"Roamin' Thru' the Gloamin' with 40,000 Headmen" (album title: "Forty Thousand Headmen"), written by Steve Winwood and Jim Capaldi, was first recorded by Traffic in 1967 or 1968. It was initially released as B-side to the "No Face, No Name and No Number" single in 1968 and also appears on their second album Traffic. Blood, Sweat & Tears also recorded it on their 1970 album, Blood, Sweat & Tears 3.

The protagonist of the song, a profane demi-god, follows the eponymous headmen across the sea, on foot, to a hidden cave where they have stored up a large treasure. Taking as much as he can carry, he travels to a shrine only to find that the headmen have followed him; they open fire, wounding the protagonist but not killing him, and he decides to flee. The dream-like story seems to start and end with his confrontation with the headmen, as if he's experiencing his life in a closed loop. The lyrics were inspired by what Capaldi refers to as "a hash-fueled dream." He also described them as "a loon". They have been described as being "an evocation of a dream state".

Dave Mason and Jim Capaldi's 1998-99 "40,000 Headmen" reunion tour took its name from this song, despite the fact that Mason had no involvement in the original recording of the song. An album of highlights from this tour has been released..

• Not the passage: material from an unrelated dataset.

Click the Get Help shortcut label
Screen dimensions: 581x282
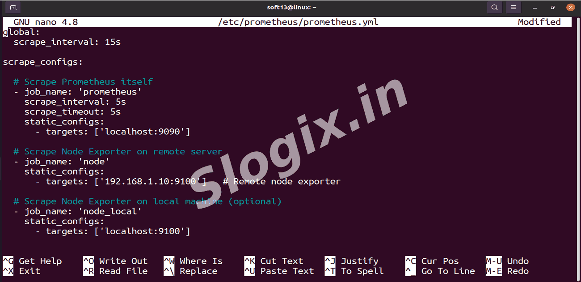[x=40, y=261]
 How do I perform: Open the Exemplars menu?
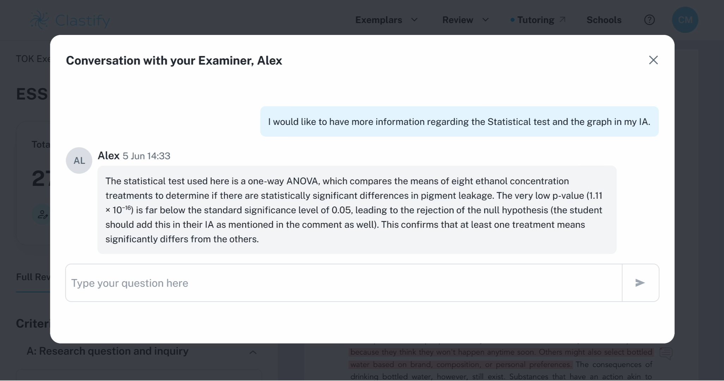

Jim Capaldi's 2011 box set, Dear Mr Fantasy, includes a reggae version of the song. The song also appears as the third song on the first side of the live album "Welcome to the Canteen" which features Winwood and Capaldi.

The Chicago band "40,000 Headmen", who play the music of Traffic, Blind Faith and Spencer Davis Group, get their name from this song.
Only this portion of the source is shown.